The friends continue their discussion around the problem of natural slaves and in which the friends banter, joined by a new friend, Robert Mariott. 

Contents: HERE



(FS) [drawing attention to Huxley to Orwell: My Hellish Vision of the Future is Better Than Yours (1949) in Literature, Philosophy, Politics, which included a reproduction of the letter written by Huxley, the author of Brave New World (1931), to Orwell on the publication of his Nineteen Eighty Four (1949).  The letter reproduced in Letters of Note reads as follows:

Wrightwood. Cal.
21 October, 1949

Dear Mr. Orwell,

It was very kind of you to tell your publishers to send me a copy of your book. It arrived as I was in the midst of a piece of work that required much reading and consulting of references; and since poor sight makes it necessary for me to ration my reading, I had to wait a long time before being able to embark on Nineteen Eighty-Four.

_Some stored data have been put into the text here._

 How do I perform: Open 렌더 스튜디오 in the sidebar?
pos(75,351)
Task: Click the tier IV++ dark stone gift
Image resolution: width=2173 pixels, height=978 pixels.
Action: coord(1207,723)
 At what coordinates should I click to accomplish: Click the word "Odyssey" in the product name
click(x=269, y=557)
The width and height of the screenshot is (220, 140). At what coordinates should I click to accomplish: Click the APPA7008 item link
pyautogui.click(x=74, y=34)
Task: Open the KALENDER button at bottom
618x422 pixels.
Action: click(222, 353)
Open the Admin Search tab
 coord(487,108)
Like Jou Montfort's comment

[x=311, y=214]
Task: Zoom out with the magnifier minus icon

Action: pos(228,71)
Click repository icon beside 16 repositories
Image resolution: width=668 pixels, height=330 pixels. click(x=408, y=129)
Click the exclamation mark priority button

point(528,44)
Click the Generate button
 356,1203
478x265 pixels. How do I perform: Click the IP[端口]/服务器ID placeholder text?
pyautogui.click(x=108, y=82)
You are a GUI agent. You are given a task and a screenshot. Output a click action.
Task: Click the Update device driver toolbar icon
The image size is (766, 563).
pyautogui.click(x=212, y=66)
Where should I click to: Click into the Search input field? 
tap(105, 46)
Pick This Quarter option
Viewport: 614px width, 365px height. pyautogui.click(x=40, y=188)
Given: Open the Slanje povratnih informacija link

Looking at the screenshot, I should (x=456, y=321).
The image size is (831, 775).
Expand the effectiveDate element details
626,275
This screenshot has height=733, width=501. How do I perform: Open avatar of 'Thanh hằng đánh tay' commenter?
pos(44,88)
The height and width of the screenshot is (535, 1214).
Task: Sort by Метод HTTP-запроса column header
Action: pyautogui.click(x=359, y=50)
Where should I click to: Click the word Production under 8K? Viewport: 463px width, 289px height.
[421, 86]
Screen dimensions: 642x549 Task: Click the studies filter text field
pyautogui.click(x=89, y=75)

Agreeing with all that the critics have written of it, I need not tell you, yet once more, how fine and how profoundly important the book is. May I speak instead of the thing with which the book deals — the ultimate revolution? The first hints of a philosophy of the ultimate revolution — the revolution which lies beyond politics and economics, and which aims at total subversion of the individual’s psychology and physiology — are to be found in the Marquis de Sade, who regarded himself as the continuator, the consummator, of Robespierre and Babeuf. The philosophy of the ruling minority in Nineteen Eighty-Four is a sadism which has been carried to its logical conclusion by going beyond sex and denying it. Whether in actual fact the policy of the boot-on-the-face can go on indefinitely seems doubtful. My own belief is that the ruling oligarchy will find less arduous and wasteful ways of governing and of satisfying its lust for power, and these ways will resemble those which I described in Brave New World. I have had occasion recently to look into the history of animal magnetism and hypnotism, and have been greatly struck by the way in which, for a hundred and fifty years, the world has refused to take serious cognizance of the discoveries of Mesmer, Braid, Esdaile, and the rest.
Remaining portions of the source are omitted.